● Work to complete
Express every line from the one containing "Given: Tap the" down to the end of the records as a Markdown table with the columns Number and Record line, skipping blank lines and leaving the pictures out.

Word and element location records:
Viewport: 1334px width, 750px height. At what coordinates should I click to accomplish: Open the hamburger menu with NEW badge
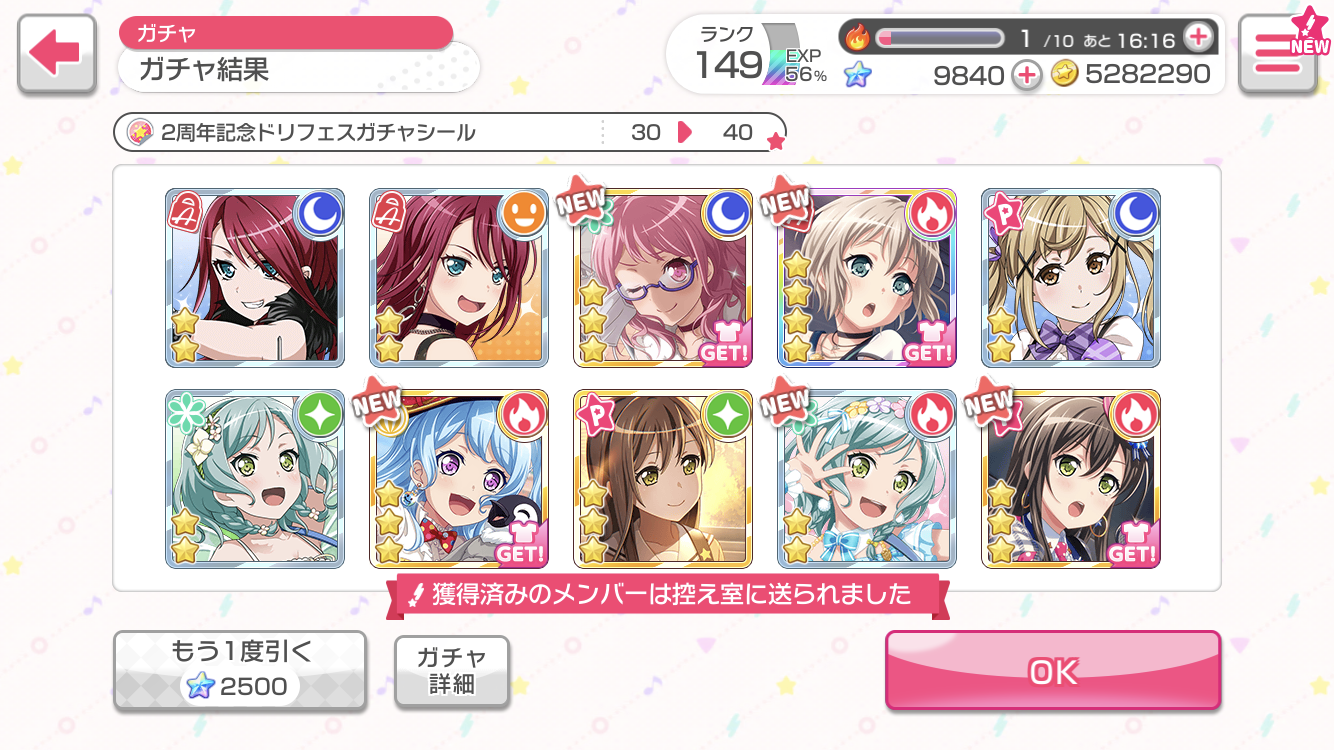click(1277, 55)
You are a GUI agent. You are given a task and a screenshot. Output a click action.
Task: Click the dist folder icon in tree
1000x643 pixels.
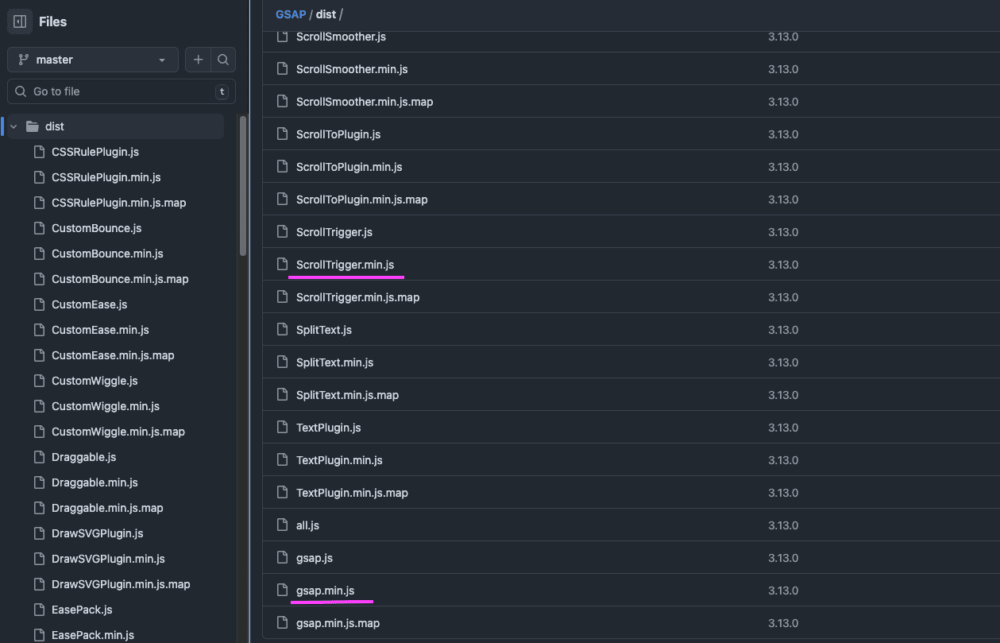(x=32, y=127)

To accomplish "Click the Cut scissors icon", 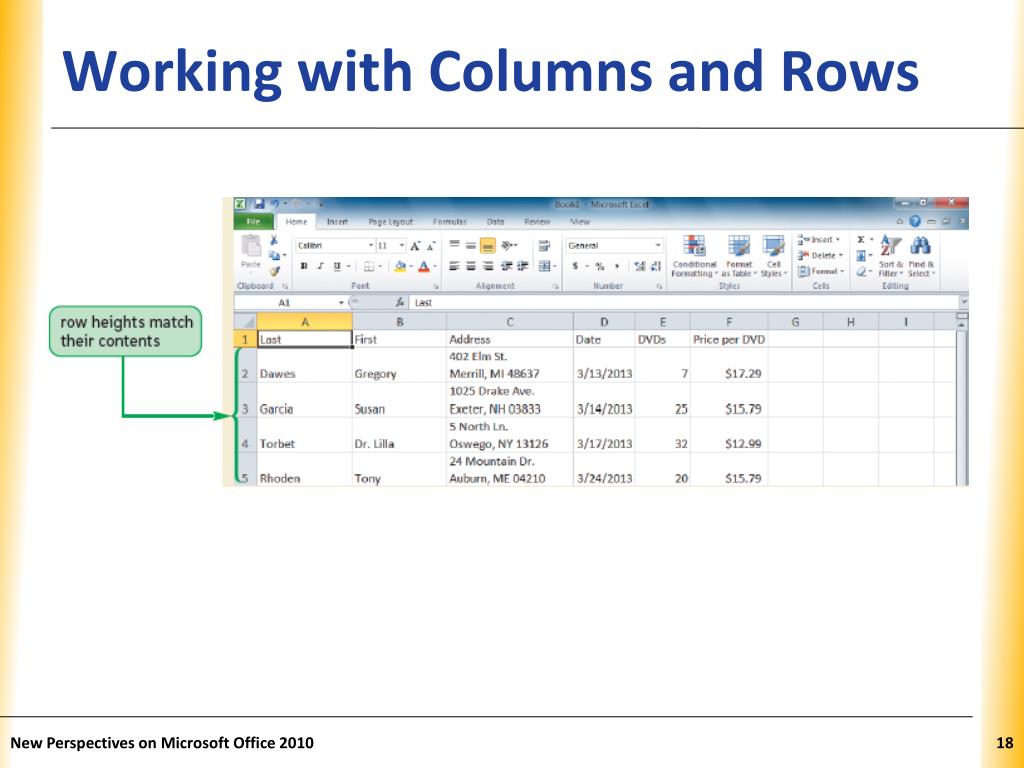I will pos(273,240).
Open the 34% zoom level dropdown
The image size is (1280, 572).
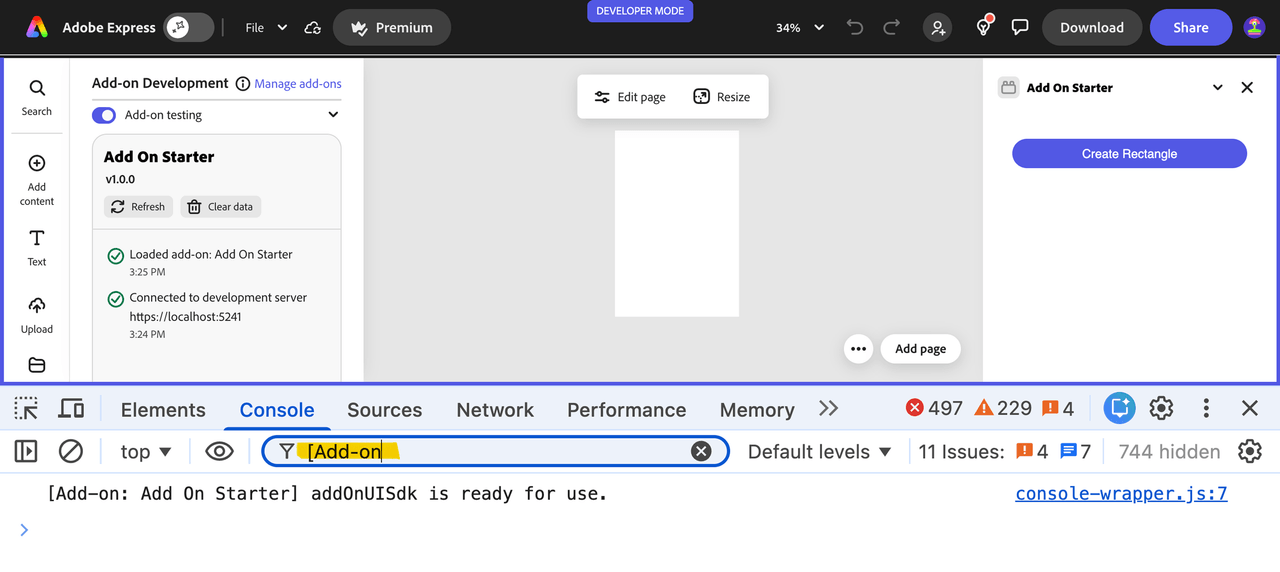[x=800, y=28]
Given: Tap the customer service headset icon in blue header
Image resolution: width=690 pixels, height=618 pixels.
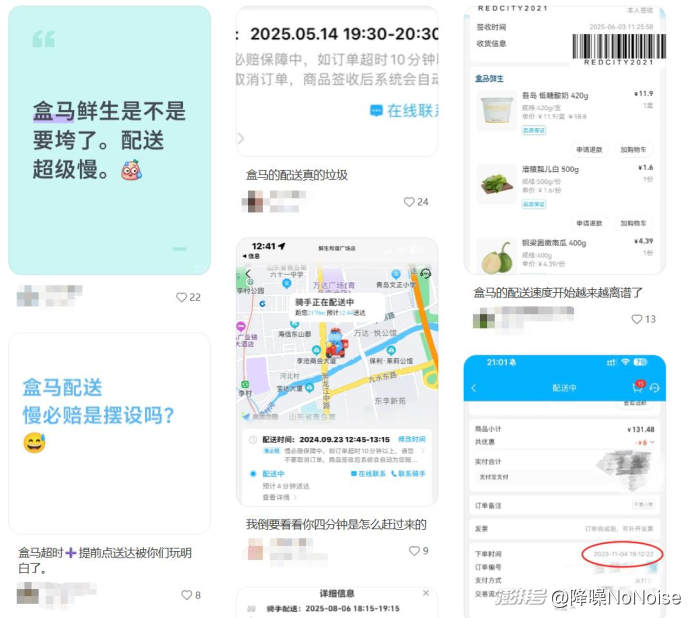Looking at the screenshot, I should [654, 387].
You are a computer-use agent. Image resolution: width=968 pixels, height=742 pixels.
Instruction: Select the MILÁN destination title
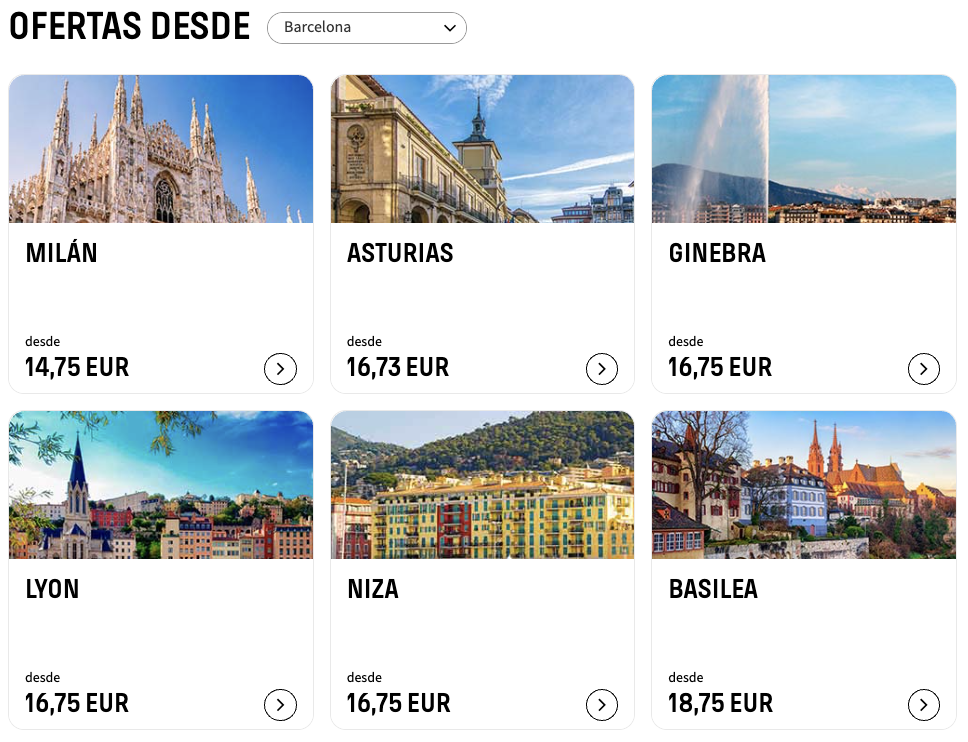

● Task answer
| Number | Record line |
|---|---|
| 1 | Given: Tap the customer service headset icon in blue header |
| 2 | Image resolution: width=690 pixels, height=618 pixels. |
| 3 | Looking at the screenshot, I should [654, 387]. |
| 4 | You are a computer-use agent. Image resolution: width=968 pixels, height=742 pixels. |
| 5 | Instruction: Select the MILÁN destination title |